7.1.1.Learn programming using R - sj50179/Google-Data-Analytics-Professional-Certificate GitHub Wiki

The R vs. Python debate

People often wonder which programming language they should learn first. You might be wondering about this, too. This certificate teaches the open-source programming language, R. R is a great starting point for foundational data analysis, and it has helpful packages that beginners can apply to projects. Python isn’t covered in the curriculum, but we encourage you to explore Python after completing the certificate. If you are curious about other programming languages, make every effort to continue learning.

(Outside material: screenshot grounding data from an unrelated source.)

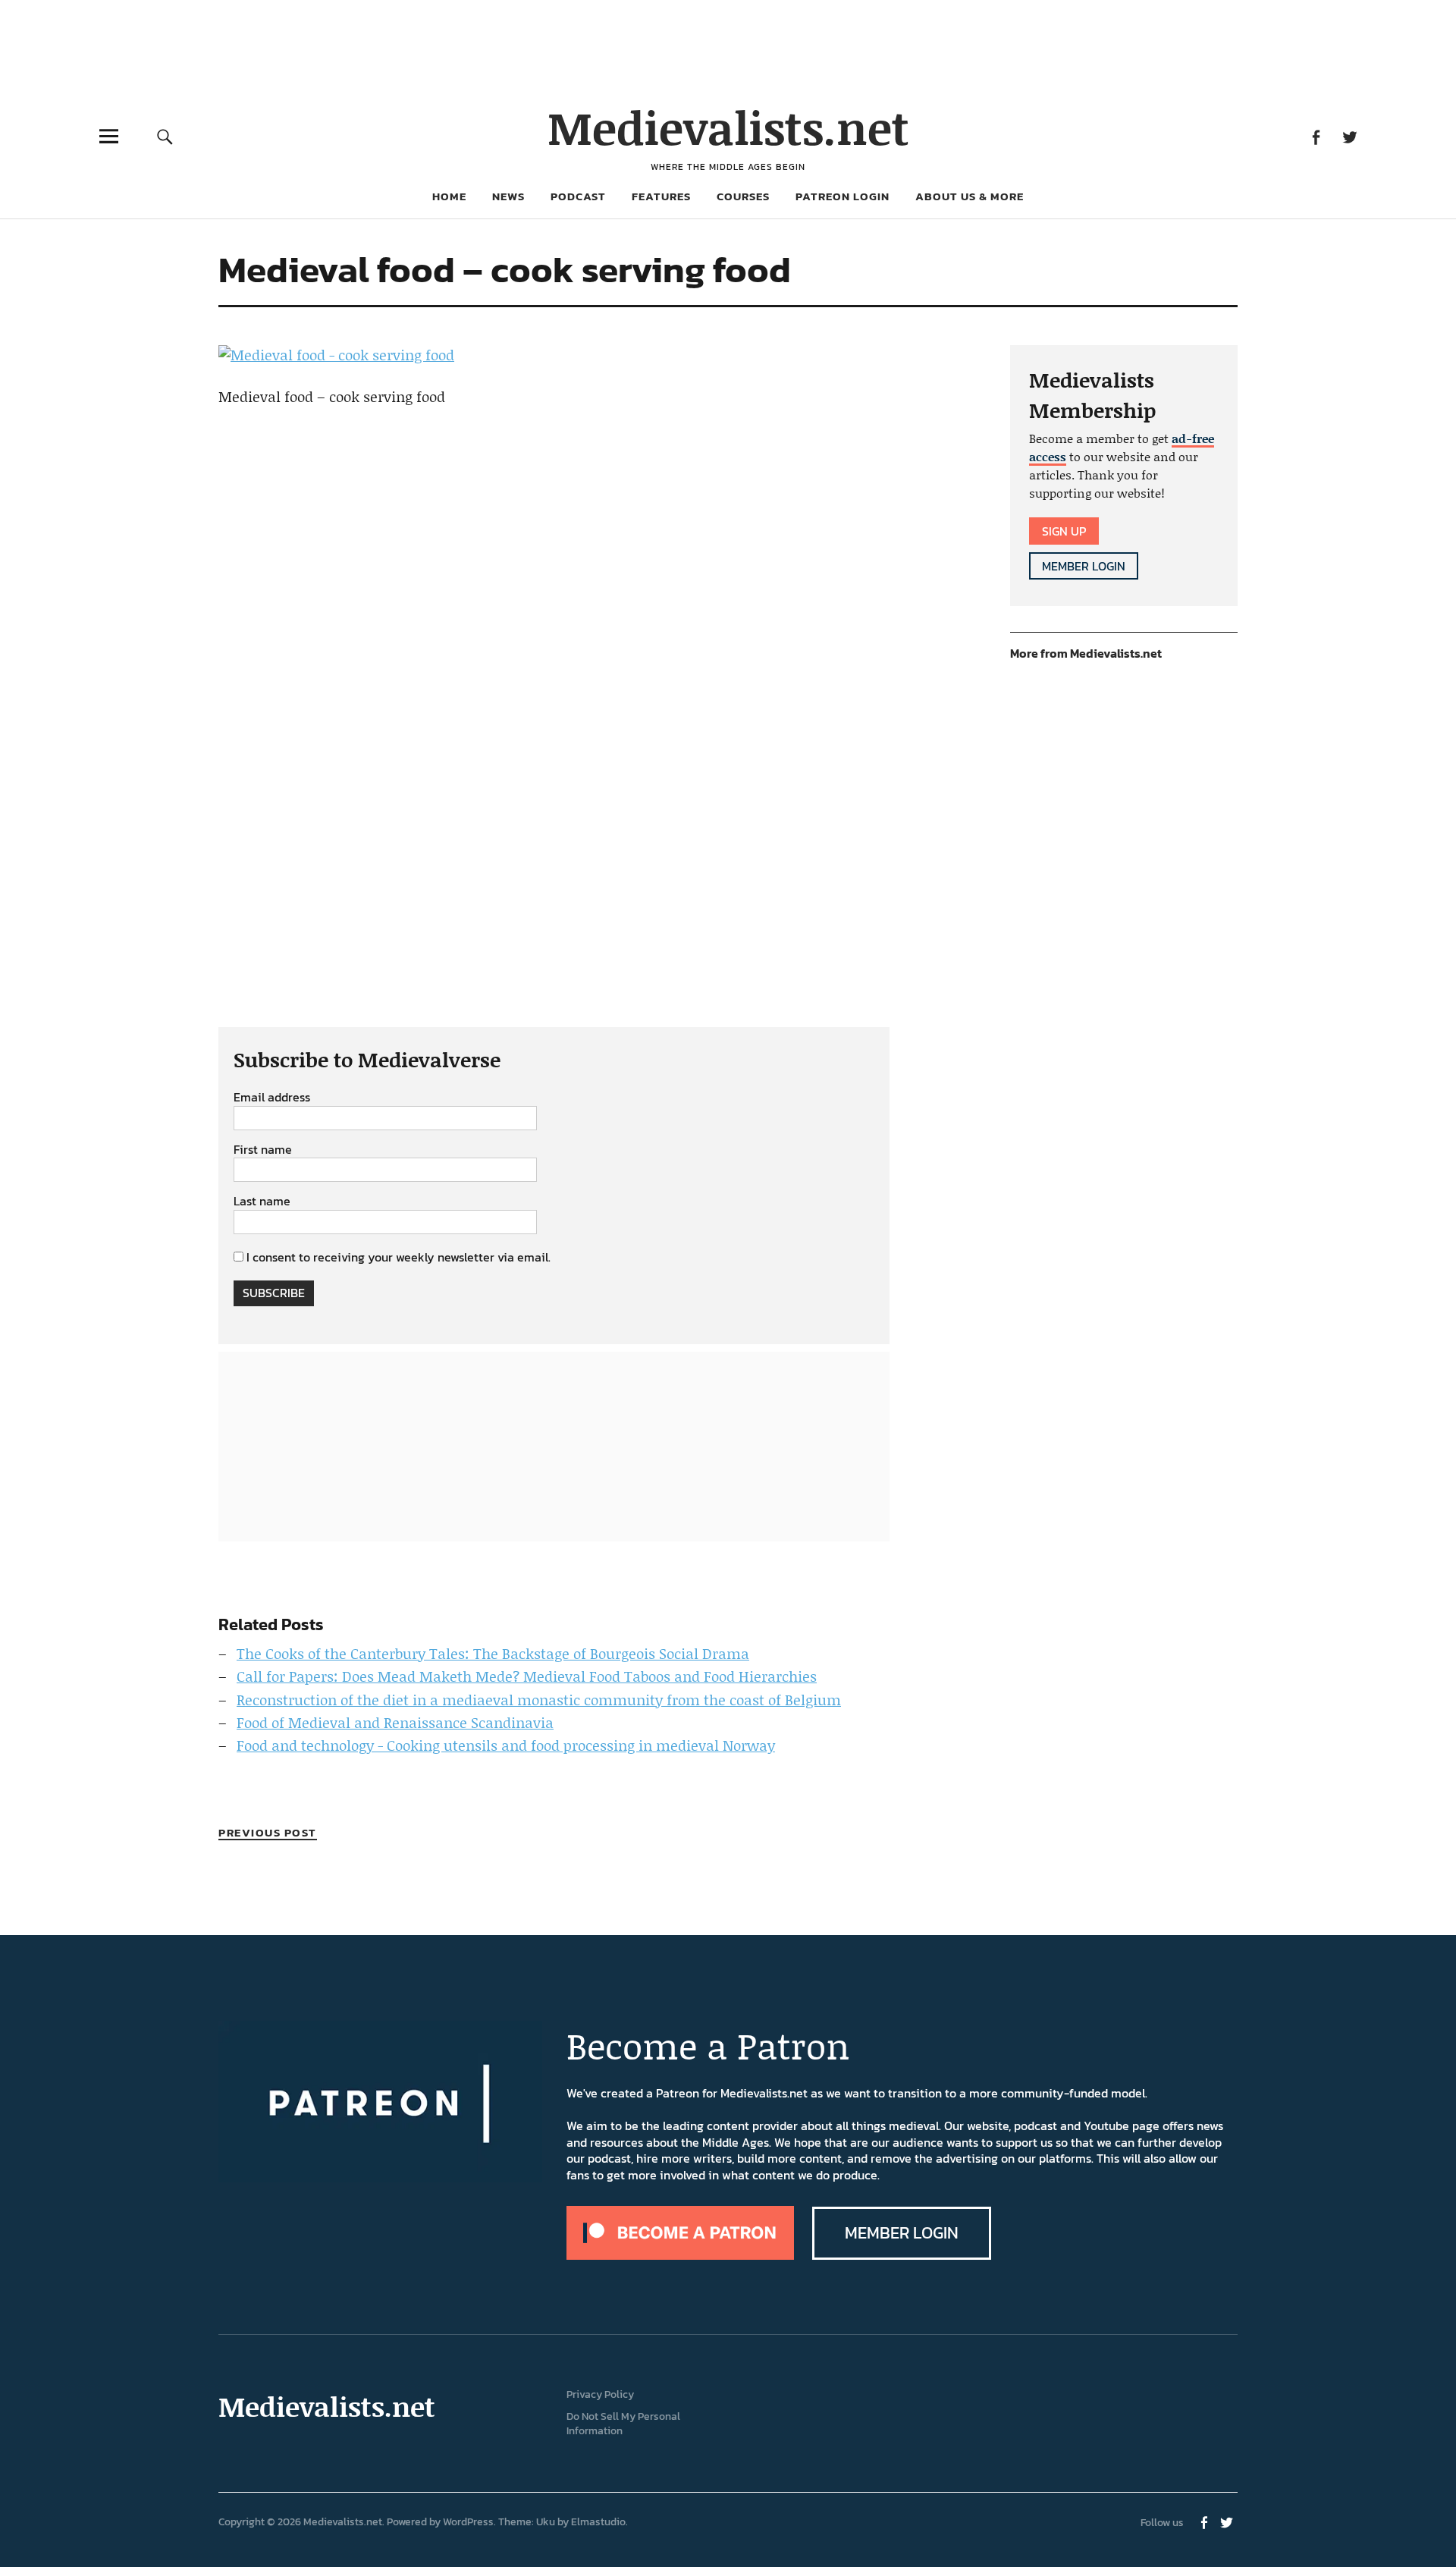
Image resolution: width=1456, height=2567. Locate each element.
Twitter (1349, 136)
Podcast (578, 196)
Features (661, 196)
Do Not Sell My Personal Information (623, 2423)
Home (449, 196)
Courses (743, 196)
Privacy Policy (600, 2394)
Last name (262, 1201)
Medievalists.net (728, 127)
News (508, 196)
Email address (272, 1097)
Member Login (1083, 566)
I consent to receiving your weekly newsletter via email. (398, 1257)
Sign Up (1064, 531)
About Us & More (969, 196)
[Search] (164, 136)
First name (263, 1150)
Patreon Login (842, 196)
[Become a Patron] (680, 2255)
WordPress (468, 2522)
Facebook (1315, 136)
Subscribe (274, 1293)
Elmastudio (598, 2522)
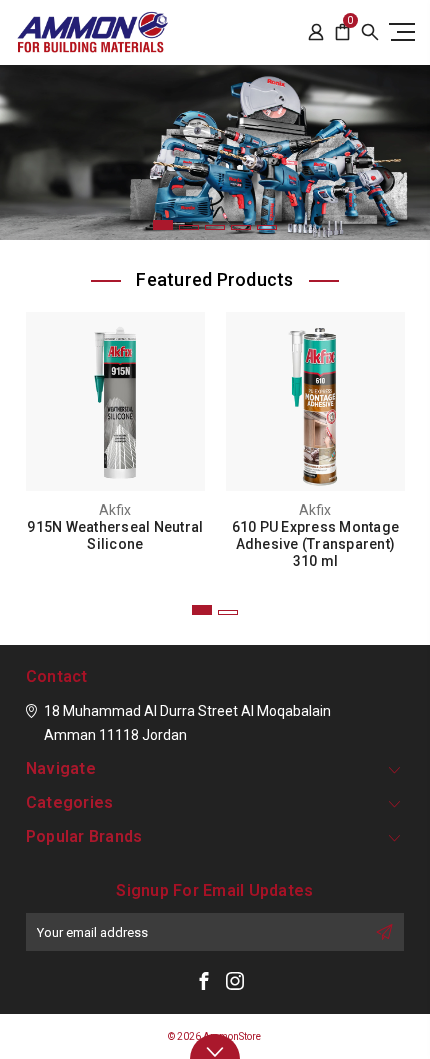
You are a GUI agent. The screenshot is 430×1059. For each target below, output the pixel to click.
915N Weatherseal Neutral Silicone (115, 535)
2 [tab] (189, 227)
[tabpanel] (215, 152)
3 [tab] (215, 227)
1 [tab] (163, 225)
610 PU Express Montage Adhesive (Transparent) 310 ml (316, 544)
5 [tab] (267, 227)
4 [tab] (241, 227)
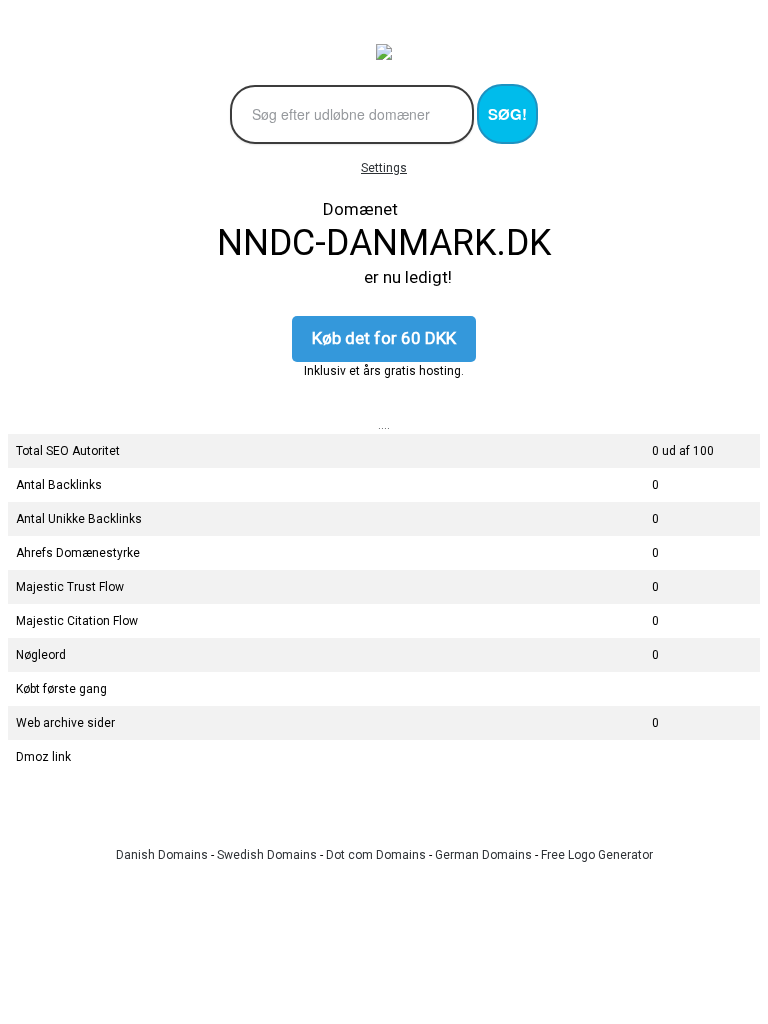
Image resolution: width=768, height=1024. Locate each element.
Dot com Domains (376, 855)
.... (384, 425)
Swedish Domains (267, 855)
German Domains (483, 855)
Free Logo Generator (597, 855)
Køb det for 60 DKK (384, 338)
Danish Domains (162, 855)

Any language a beginner starts to learn will have some advantages and challenges. Let’s put this into context by looking at R and Python. The following table is a high-level overview based on a sampling of articles and opinions of those in the field. You can review the information without necessarily picking a side in the R vs. Python debate. In fact, if you check out RStudio’s blog article in the Additional resources section, it’s actually more about working together than winning a debate.

Languages R Python
Common features - Open-source
- Data stored in data frames
- Formulas and functions readily available
- Community for code development and support
- Open-source
- Data stored in data frames
- Formulas and functions readily available
- Community for code development and support
Unique advantages - Data manipulation, data visualization, and statistics packages
- "Scalpel" approach to data: find packages to do what you want with the data
- Easy syntax for machine learning needs
- Integrates with cloud platforms like Google Cloud, Amazon Web Services, and Azure
Unique challenges - Inconsistent naming conventions make it harder for beginners to select the right functions
- Methods for handling variables may be a little complex for beginners to understand
- Many more decisions for beginners to make about data input/output, structure, variables, packages, and objects
- "Swiss army knife" approach to data: figure out a way to do what you want with the data

Additional resources

For more information on comparing R and Python, refer to these resources:

R versus Python, a comprehensive guide for data professionals

  • This article is written by a data professional with extensive experience using both languages and provides a detailed comparison.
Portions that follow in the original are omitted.